YOUR INSTRUCTIONS:
Copy out exactly every line from the line containing "swisstopo (116, 749)" until the records below end, inclusive of both boundary lines.

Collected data
BEGIN
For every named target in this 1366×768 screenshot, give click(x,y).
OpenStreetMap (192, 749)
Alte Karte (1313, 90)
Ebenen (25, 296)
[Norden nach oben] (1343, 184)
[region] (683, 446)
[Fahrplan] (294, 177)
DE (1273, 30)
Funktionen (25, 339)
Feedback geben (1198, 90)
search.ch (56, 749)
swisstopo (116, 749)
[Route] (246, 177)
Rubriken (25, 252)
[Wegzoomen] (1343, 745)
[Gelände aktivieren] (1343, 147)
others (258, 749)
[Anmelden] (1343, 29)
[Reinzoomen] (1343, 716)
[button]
END
THE COMPLETED TASK:
swisstopo (116, 749)
[Route] (246, 177)
Rubriken (25, 252)
[Wegzoomen] (1343, 745)
[Gelände aktivieren] (1343, 147)
others (258, 749)
[Anmelden] (1343, 29)
[Reinzoomen] (1343, 716)
[button]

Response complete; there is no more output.